In questo quadro viene ricordato anche il gesto successivo dell’influencer, che ha donato complessivamente 3,4 milioni di euro. Per la Procura è un elemento neutro rispetto alla responsabilità: il diritto penale, spiegano i magistrati, valuta i comportamenti al momento dei fatti, non le iniziative riparatorie successive. Per la difesa, però, è un segnale del rapporto reale tra Ferragni, i temi sociali e il mondo della beneficenza, che andrebbe considerato nel giudizio complessivo sulla sua condotta.

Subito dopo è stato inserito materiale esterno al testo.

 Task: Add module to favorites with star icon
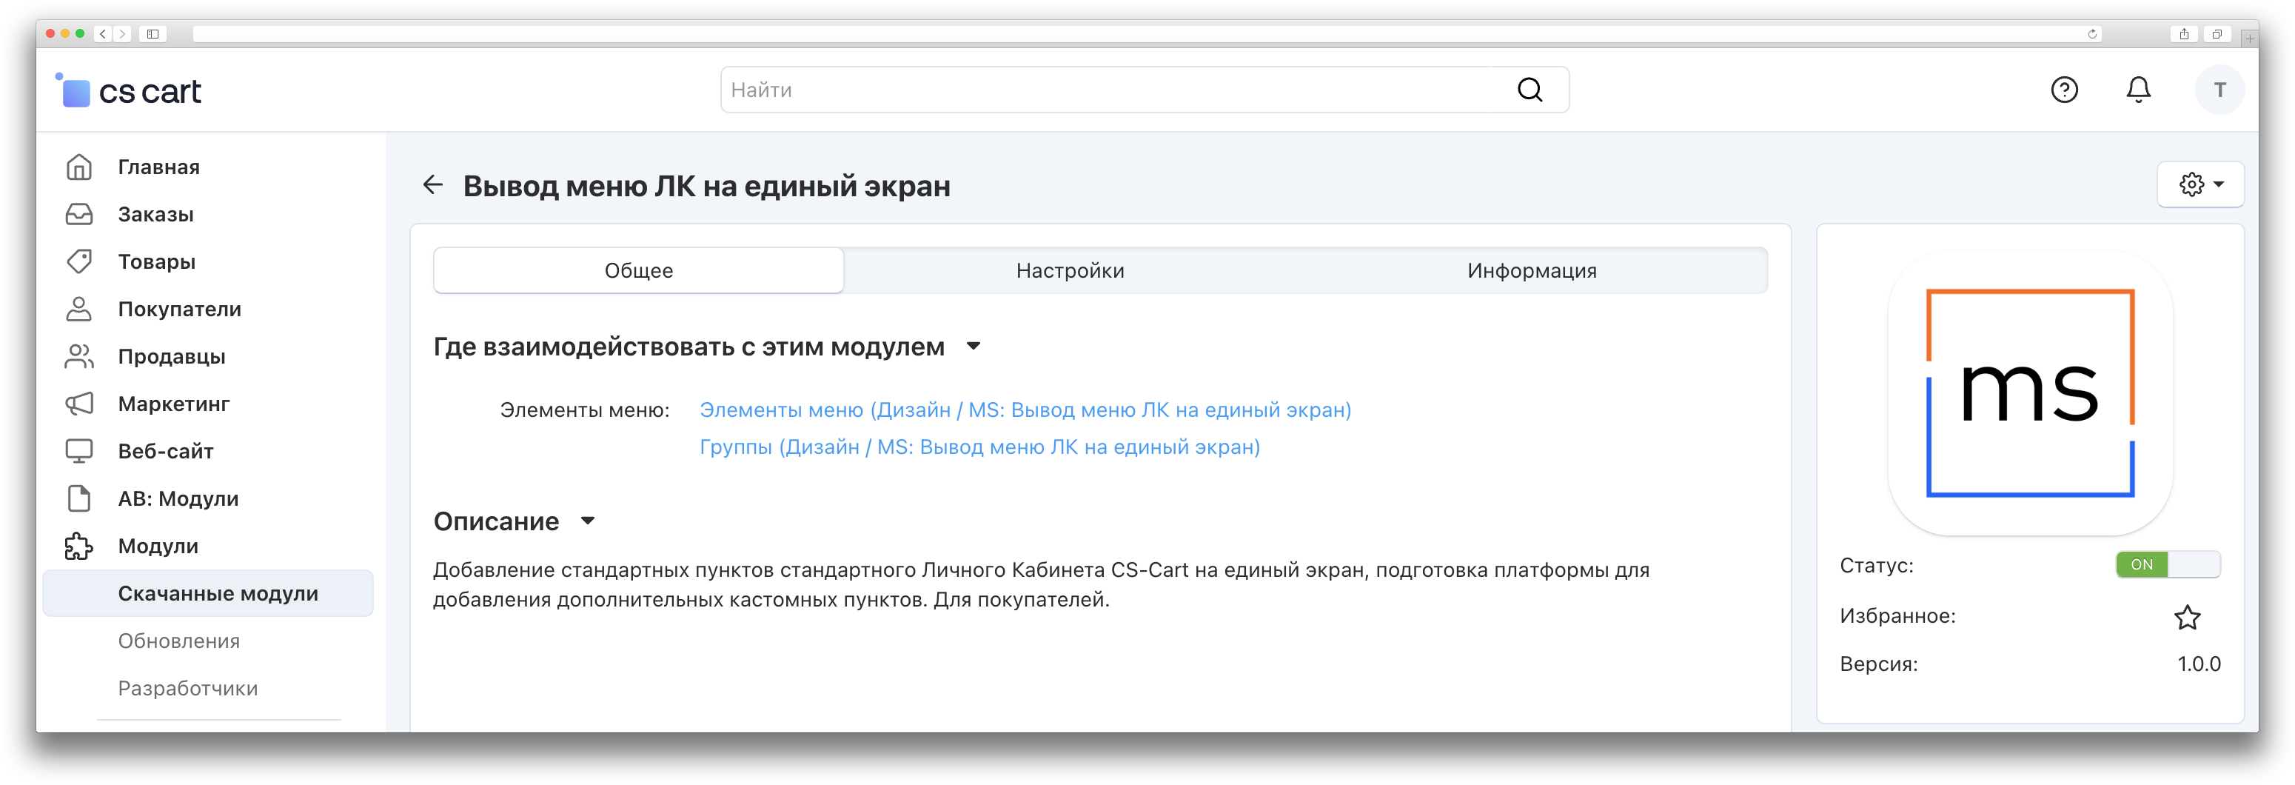click(x=2187, y=617)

Consumatori al centro: la Casa del Consumatore resta parte civile
Sul fronte dei consumatori è arrivato un passaggio importante. Il giudice ha respinto la richiesta della difesa di escludere la Casa del Consumatore come parte civile, riconoscendole il diritto di restare nel processo e di chiedere un eventuale risarcimento. È un tassello che pesa, perché certifica che la vicenda non riguarda soltanto la reputazione di Chiara Ferragni o i rapporti tra marchi e influencer, ma anche un presunto danno collettivo subito da chi ha comprato quei prodotti convinto di contribuire direttamente a una causa benefica.
La presenza dell’associazione in aula rende ancora più chiaro il terreno su cui si gioca il Pandorogate: la tutela di chi acquista, la trasparenza delle campagne solidali, la possibilità per le organizzazioni dei consumatori di intervenire quando percepiscono una frattura tra messaggio pubblicitario e realtà dei fatti.
Verso la sentenza: gennaio 2026 come data chiave
Lo scenario temporale è delineato. Dopo l’arringa della difesa, il fascicolo si avvia verso la sentenza, attesa per gennaio 2026. In quella data il giudice dovrà sciogliere il nodo principale: le campagne legate al Pandoro Balocco “Pink Christmas” e alle uova Dolci Preziosi sono state soltanto operazioni di marketing mal calibrate o hanno superato il limite, trasformandosi in un raggiro ai danni dei consumatori?
La risposta avrà conseguenze immediate per Chiara Ferragni, ma anche un effetto domino sul mondo dei brand personali, delle collaborazioni commerciali e delle iniziative “charity” lanciate online. Perché questo processo, al di là dei nomi coinvolti, mette a fuoco un punto cruciale: quanto vale la parola di chi parla ai consumatori non solo come testimonial, ma come “amica” e punto di riferimento quotidiano sui social.
In un ecosistema in cui la reputazione è moneta, il verdetto sul Pandorogate sarà più di una sentenza penale. Sarà uno spartiacque tra il prima e il dopo nella relazione tra influencer, aziende e pubblico. E, nel rumore del web, il fatto che a decidere sia un giudice – e non una strategia di comunicazione – resta il dato più significativo.